## TRY IT:
Write out exactly, with both ends included, the lines that run from the line containing "You are a GUI" to the end of the entries. Pictures are not part of the answer.

Stored records
--*--

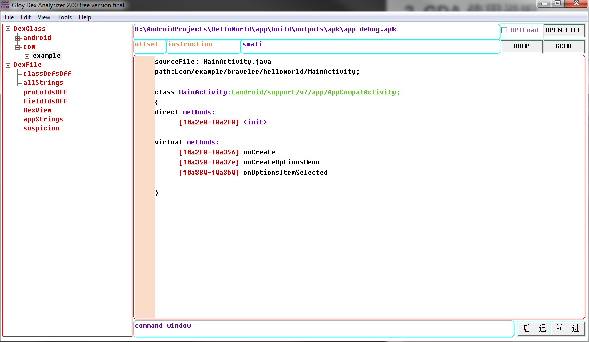The width and height of the screenshot is (589, 342).
Task: Click the OPEN FILE button
Action: click(x=563, y=30)
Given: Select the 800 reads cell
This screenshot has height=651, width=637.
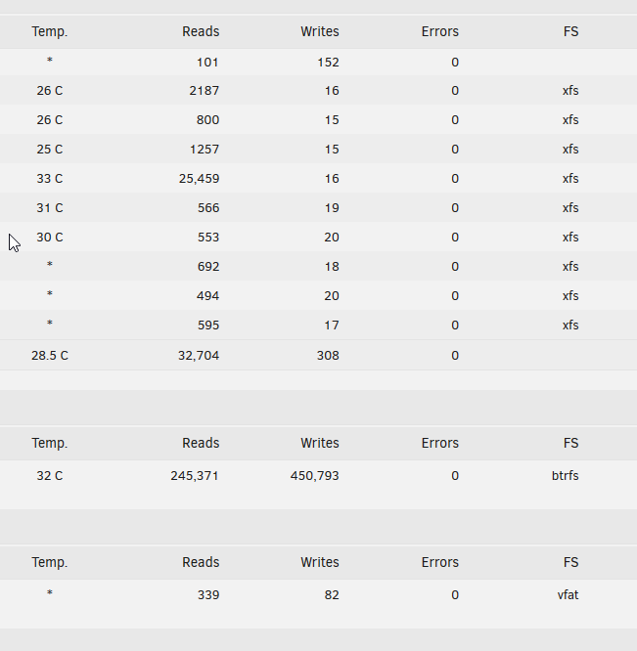Looking at the screenshot, I should (207, 119).
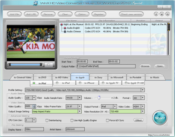The height and width of the screenshot is (137, 175).
Task: Select the to iPhone radio option
Action: [80, 83]
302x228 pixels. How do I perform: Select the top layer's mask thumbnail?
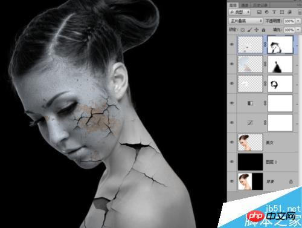[x=280, y=45]
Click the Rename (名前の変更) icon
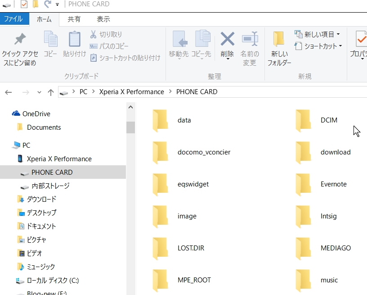 (250, 39)
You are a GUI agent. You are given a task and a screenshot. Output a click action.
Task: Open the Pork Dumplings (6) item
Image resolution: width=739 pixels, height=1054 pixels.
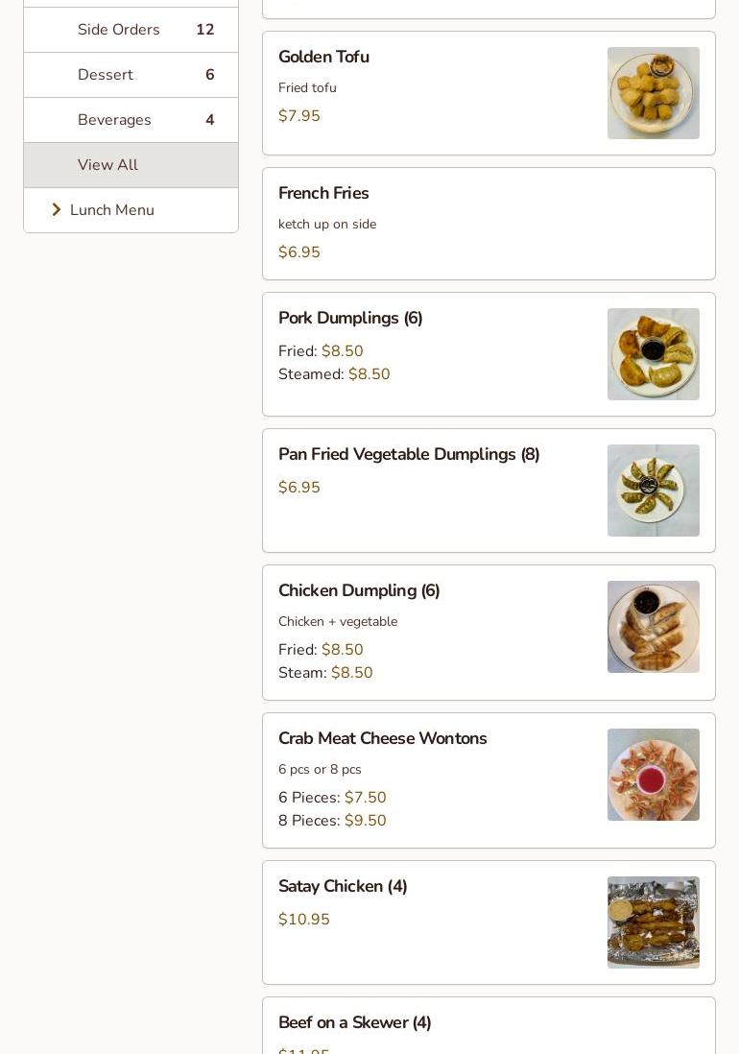pos(350,319)
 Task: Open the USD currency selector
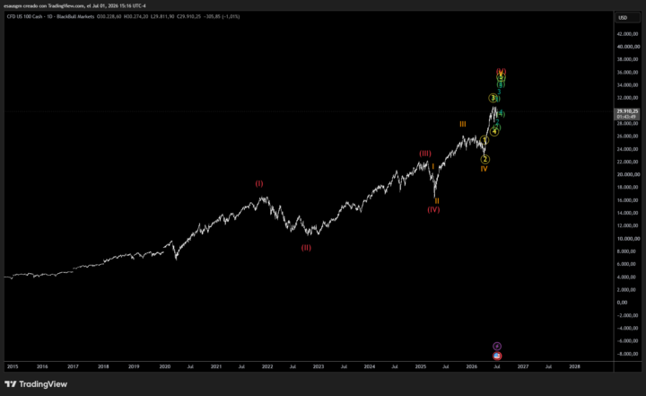pos(628,18)
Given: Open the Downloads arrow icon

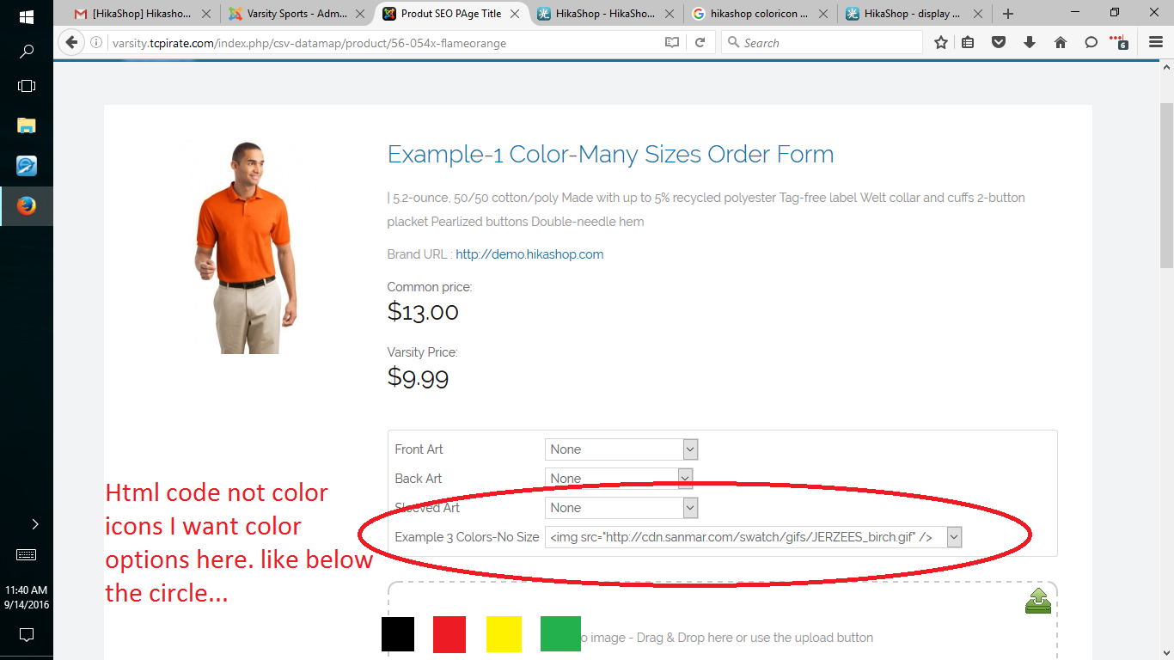Looking at the screenshot, I should pyautogui.click(x=1030, y=42).
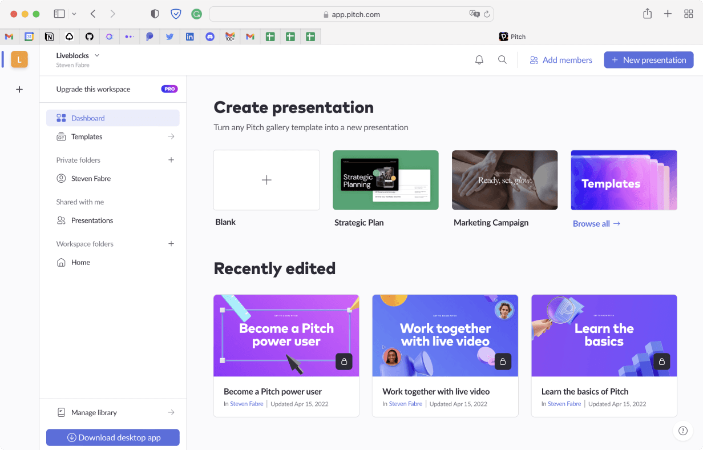This screenshot has height=450, width=703.
Task: Expand Manage library with its arrow
Action: (x=171, y=412)
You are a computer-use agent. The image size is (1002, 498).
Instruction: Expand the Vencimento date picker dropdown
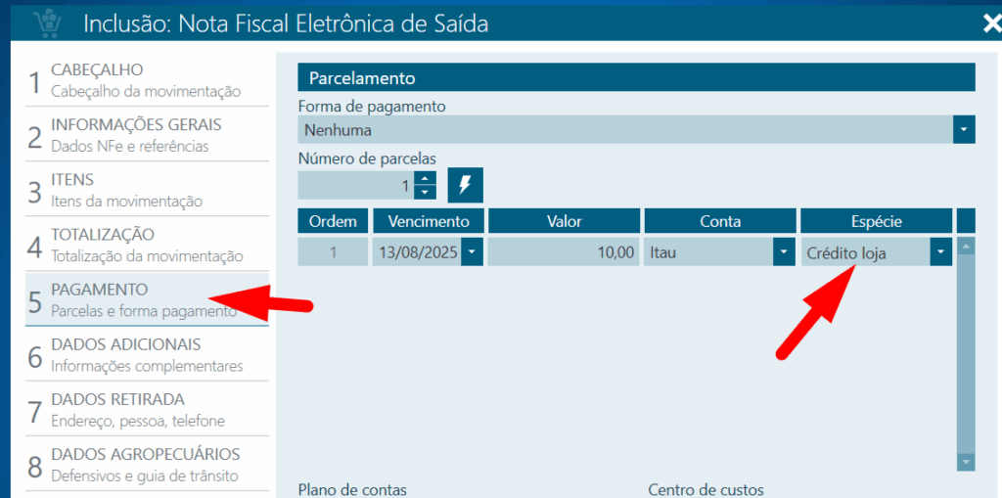472,252
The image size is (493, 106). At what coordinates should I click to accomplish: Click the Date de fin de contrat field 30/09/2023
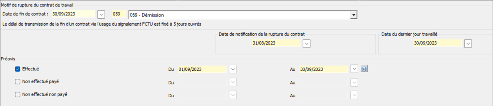pyautogui.click(x=73, y=14)
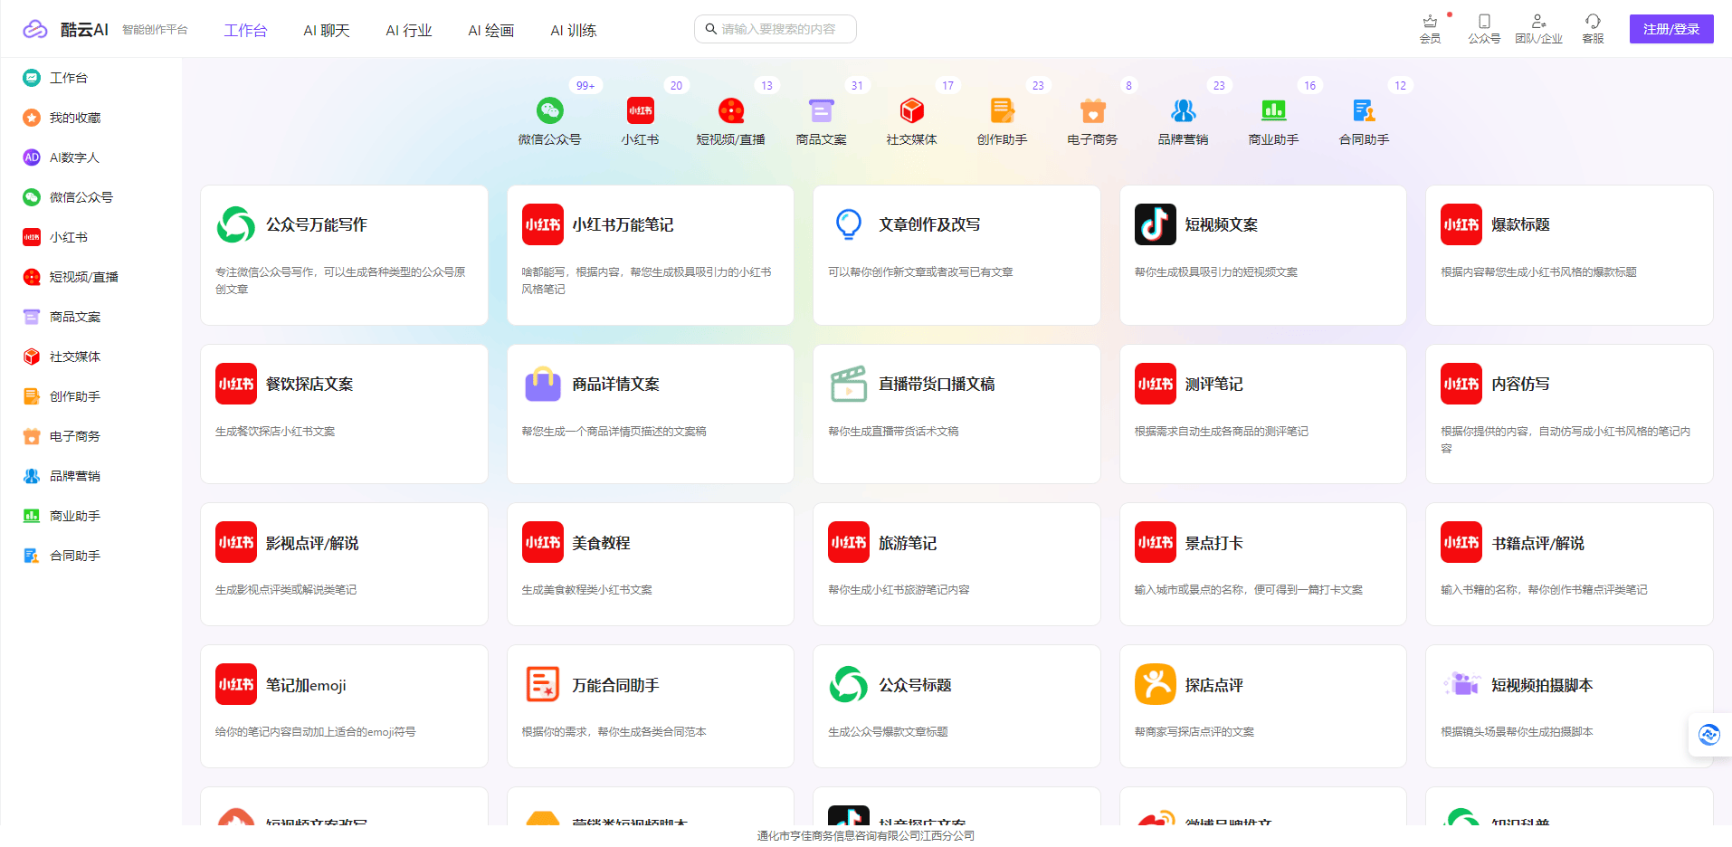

--*--

## EXERCISE OUTPUT:
You are a GUI agent. You are given a task and a screenshot. Output a click action.
Task: Open the Pork Dumplings (6) item
Image resolution: width=739 pixels, height=1054 pixels.
pos(350,319)
 Task: Open the USD currency selector
pos(628,18)
Given: Open the Downloads arrow icon

Looking at the screenshot, I should pyautogui.click(x=1030, y=42).
This screenshot has height=450, width=703.
Task: Expand Manage library with its arrow
Action: (x=171, y=412)
You are a computer-use agent. The image size is (1002, 498).
Instruction: Expand the Vencimento date picker dropdown
472,252
The image size is (493, 106). At what coordinates should I click to accomplish: Click the Date de fin de contrat field 30/09/2023
pyautogui.click(x=73, y=14)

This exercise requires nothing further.